# Selected excerpt
┌────────

From Table 1 column 4, there is a significant difference (p < 0.05), demonstrating that NB-NL was immobilised in the wells significantly more than non-specific binding of NL to Cys C.

Summary

From this analysis, we concluded that NB-NL is immobilised via its NB domain to Cys C at the bottom of the well, giving a noticeable increase in the bioluminescence. This confirms that both the NL and NB domains in the NB-NL are functional. Our data strongly suggest that the NB in NB-NL retains its Cystatin C-binding ability, with a limit of detection of 10 ng/mL concentration of Cys C. This confirms NL as a reporter for use in biomarker detection via fusion with a nanobody.

Experimental Design

One of our aims is to assess whether using two tandem NanoLuciferases fused to an NB as a reporter would give a larger bioluminescent signal than an NB fused to one NL. Given the lower bioluminescence of NB-NL-NL compared to NB-NL, we saw less potential for using NB-NL-NL in biomarker detection, than we did with NB-NL. Nonetheless we carried out an ELISA test for NB-NL-NL. For test wells, we added 5e-9 M NB-NL-NL and NG, to immobilised Cys C.

Two controls were designed as follows:

1. Wells containing NB-NL-NL, NG, without Cys C
This group was used to test the non-specific binding between NB-NL-NL and the wells. If a significant difference is observed between the mean bioluminescence signal between these wells and the test wells, this proves that the binding of NB to immobilised Cys C is responsible for a higher bioluminescent signal. If it didn’t, then it either means that NB-NL-NL is not bioluminescent enough to pick up the difference between the two different types of wells, or the NB’s binding capabilities to Cys C are impaired, or both.
2. Wells only containing 1000 ng/mL immobilised Cys C
This group was used to measure the background liminescence.

We did not create control containing NL-NL, NG, and Cys C because NL-NL was not expressed. For more details, please visit the Engineering Page.

Data Analysis

Below (Fig.3, left) is a bioluminescent graph of NB-NL-NL when immobilised by Cys C (where 1000 ng/mL of Cys C was used for immobilisation). Fig.3 (right) is the bioluminescence graph for the control NB-NL-NL+NG only. The bioluminescence level shown in these two graphs does not seem to be different. However, this must be statistically tested.

Fig.3 (Left) The bioluminescence graph for NB-NL-NL in the presence of NG, when a solution of 1000 ng/mL of Cys C was used for Cys C immobilisation. (Right) The bioluminescence graph for the NB-NL-NL+NG only control.

Statistical Analysis

Table 2: All P values obtained for comparison of the test wells with the control wells.

From table 2 column 2, all p values except for one were not significant ( > 0.05 = alpha). However, when 1000 ng/mL Cys C was used for immobilisation, there was a significant difference (P=0.028 < 0.05), indicating that NB-NL-NL gives a discernible bioluminescent signal at this concentration of Cys C. From table 2 column 3, all P values for the test samples within the Cys C concentration range 1000-10 ng/mL were not significant (>0.05=alpha). Overall, we believed that NB maintained some of its Cys C binding capabilities, but the detection of Cys C is greatly impeded by the tandem NL.

Summary

In conclusion, our findings demonstrate that NB-NL can still bind to Cys C and can still produce bioluminescence, making it a promising reporter for the detecting Cys C. This also suggest that NL can be fused to other nanobodies to achieve similar results. Thus, we have successfully shown that our anti-Cys C NB-NL conjugate can be used as a reporter for Cys C detection. We hope these findings will be useful for the prevention of deaths associated with delayed diagnoses of sepsis and AKI. We also hope these findings could be applied to the detection of other biomarkers, improving diagnostic technology overall.

Additionally, using a nanobody instead of an antibody, we have reduced the production cost, since nanobodies don’t have glycosylation and can be expressed in E. coli rather than the more expensive mammalian systems. We look forward to seeing what future iGEM teams will do with our findings, and we hope that the experiments outlined in this section will inspire the use of NB-NL conjugates for the low-concentration biomarker detection helping drive down costs, accelerate diagnosis, and save lives.

└────────

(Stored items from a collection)

┌────────

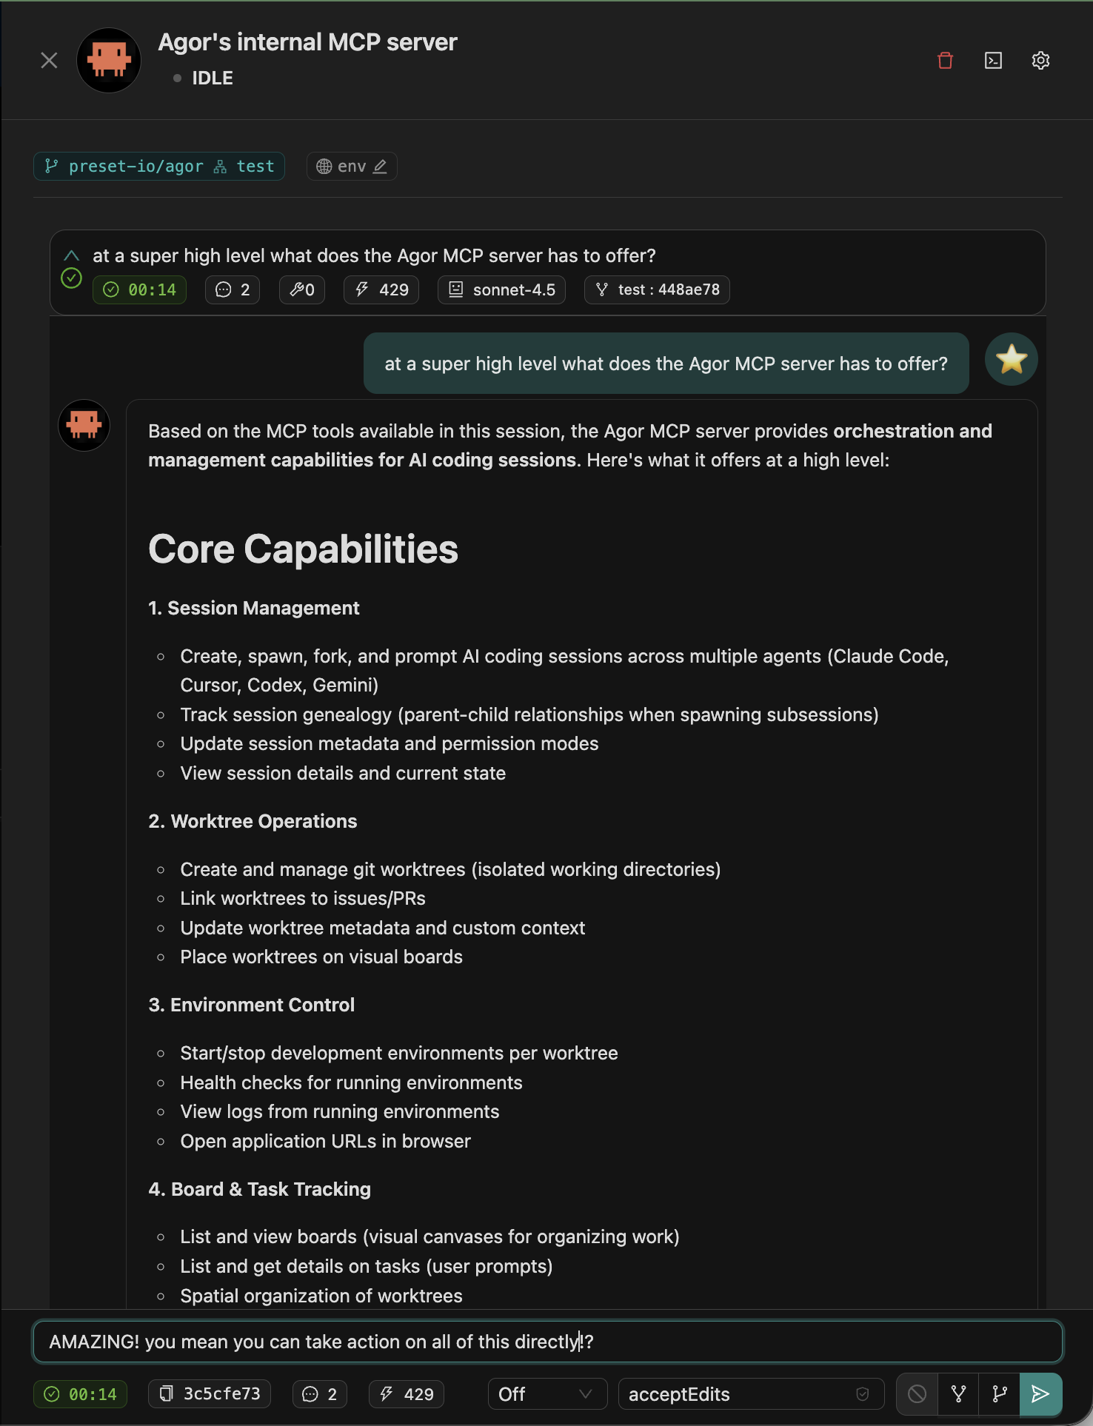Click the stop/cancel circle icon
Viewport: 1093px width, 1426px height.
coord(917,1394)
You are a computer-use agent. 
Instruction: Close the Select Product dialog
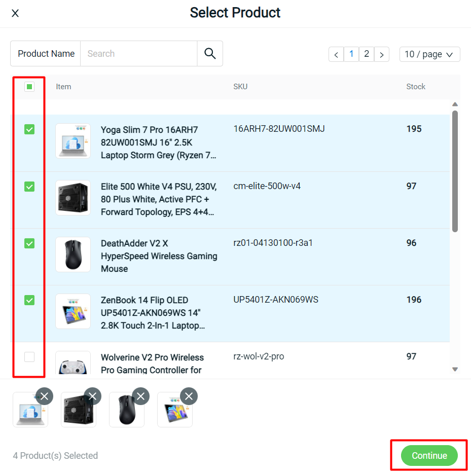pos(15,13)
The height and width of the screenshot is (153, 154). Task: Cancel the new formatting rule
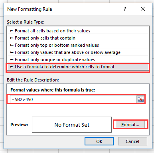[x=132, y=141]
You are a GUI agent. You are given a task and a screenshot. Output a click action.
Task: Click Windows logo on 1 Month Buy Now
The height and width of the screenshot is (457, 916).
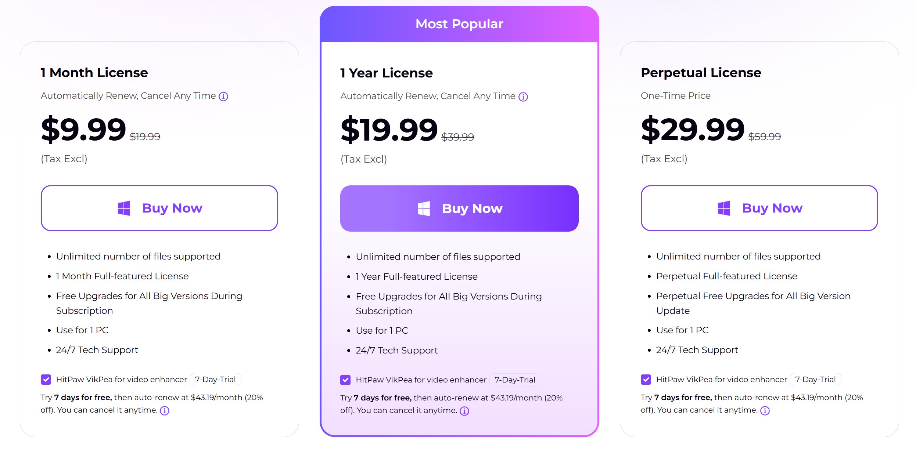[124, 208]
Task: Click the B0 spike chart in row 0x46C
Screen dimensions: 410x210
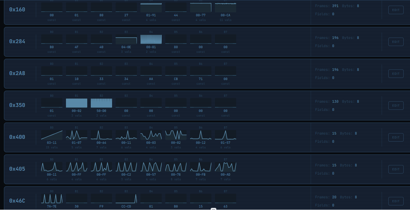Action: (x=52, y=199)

└────────
┌────────

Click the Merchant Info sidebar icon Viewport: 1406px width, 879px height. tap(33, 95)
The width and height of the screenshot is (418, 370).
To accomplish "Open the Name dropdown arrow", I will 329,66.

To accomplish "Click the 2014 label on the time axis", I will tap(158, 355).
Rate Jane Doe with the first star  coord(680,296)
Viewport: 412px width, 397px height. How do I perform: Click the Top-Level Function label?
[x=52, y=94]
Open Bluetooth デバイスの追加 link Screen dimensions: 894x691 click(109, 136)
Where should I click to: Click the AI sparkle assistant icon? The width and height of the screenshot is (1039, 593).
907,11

└────────
┌────────

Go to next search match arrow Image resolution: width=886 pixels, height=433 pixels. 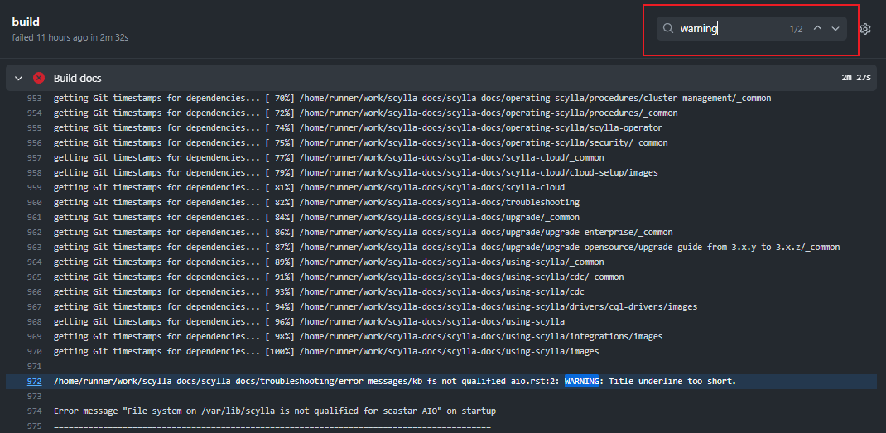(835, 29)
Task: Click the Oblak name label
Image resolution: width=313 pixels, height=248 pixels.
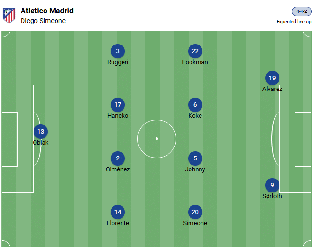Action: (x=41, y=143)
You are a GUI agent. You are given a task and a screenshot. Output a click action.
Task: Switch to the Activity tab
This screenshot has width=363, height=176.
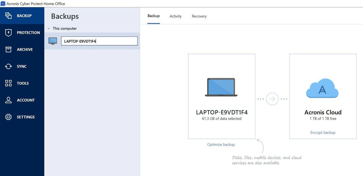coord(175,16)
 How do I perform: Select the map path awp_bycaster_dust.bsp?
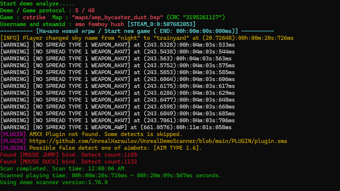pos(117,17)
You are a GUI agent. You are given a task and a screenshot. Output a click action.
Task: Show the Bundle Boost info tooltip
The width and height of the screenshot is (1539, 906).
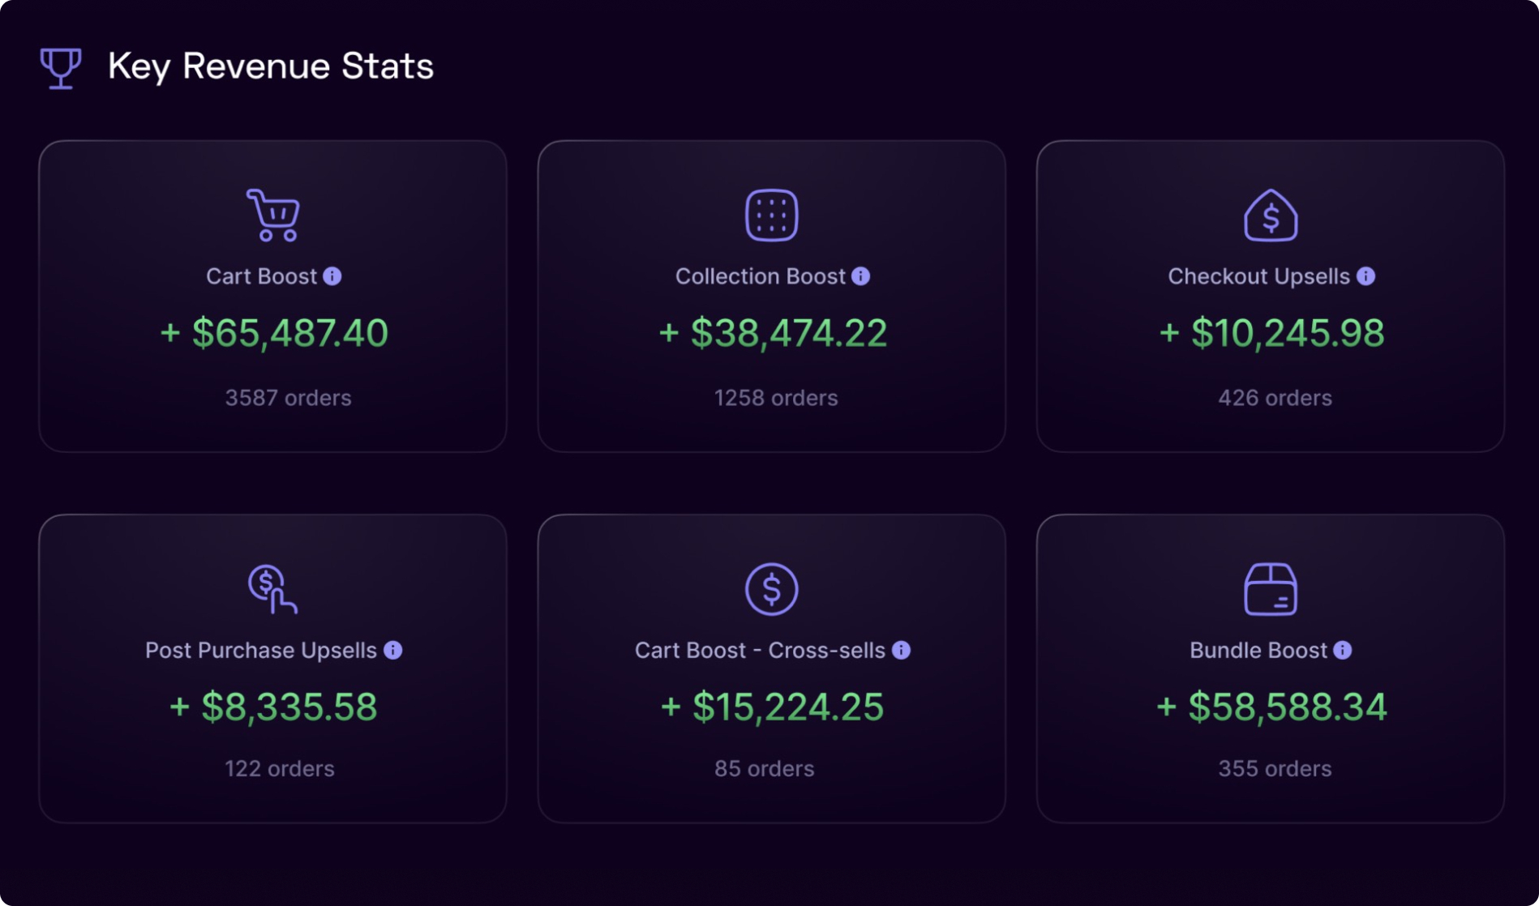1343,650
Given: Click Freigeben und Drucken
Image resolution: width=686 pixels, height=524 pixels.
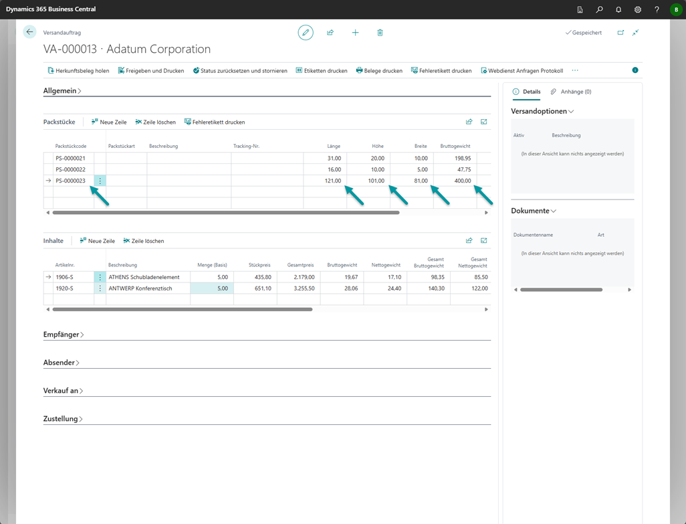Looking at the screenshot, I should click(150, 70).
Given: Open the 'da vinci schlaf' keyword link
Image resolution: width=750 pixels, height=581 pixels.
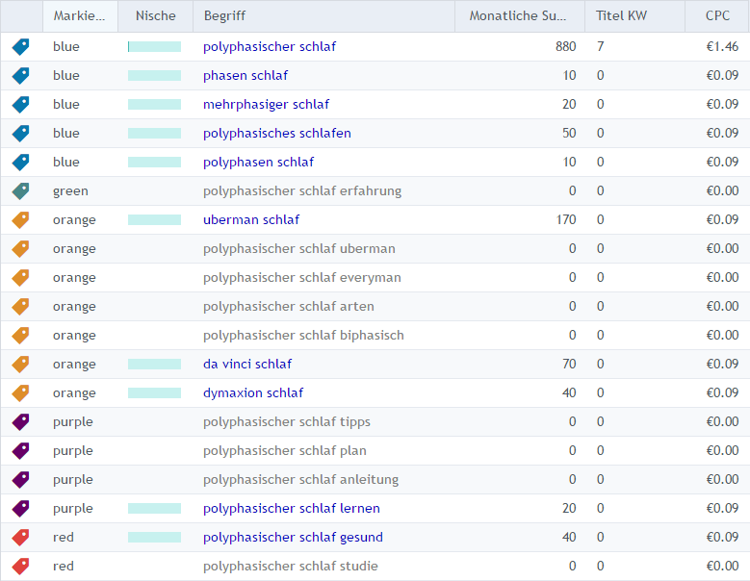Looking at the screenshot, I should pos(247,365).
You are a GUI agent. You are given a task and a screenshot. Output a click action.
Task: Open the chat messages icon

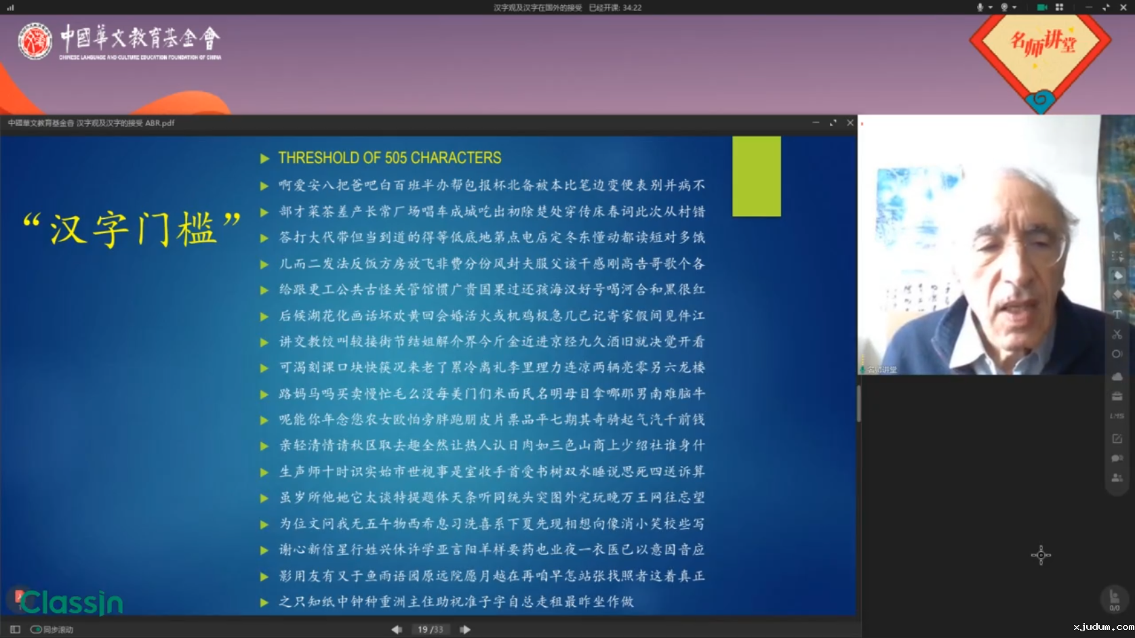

└────────

# Exercise instructions
1. Rewrite the passage of the excerpt on the NB-NL-NL tests between "We did not create" and "NB-NL-NL+NG only control.", inclusive, changing "bioluminescence graph" to "luminescence plot".
2. List each distinct section heading in the excerpt on the NB-NL-NL tests, once each, in order of first appearance.

# Answers for each item
1.
We did not create control containing NL-NL, NG, and Cys C because NL-NL was not expressed. For more details, please visit the Engineering Page.

Data Analysis

Below (Fig.3, left) is a bioluminescent graph of NB-NL-NL when immobilised by Cys C (where 1000 ng/mL of Cys C was used for immobilisation). Fig.3 (right) is the luminescence plot for the control NB-NL-NL+NG only. The bioluminescence level shown in these two graphs does not seem to be different. However, this must be statistically tested.

Fig.3 (Left) The luminescence plot for NB-NL-NL in the presence of NG, when a solution of 1000 ng/mL of Cys C was used for Cys C immobilisation. (Right) The luminescence plot for the NB-NL-NL+NG only control.

2.
Summary
Experimental Design
Data Analysis
Statistical Analysis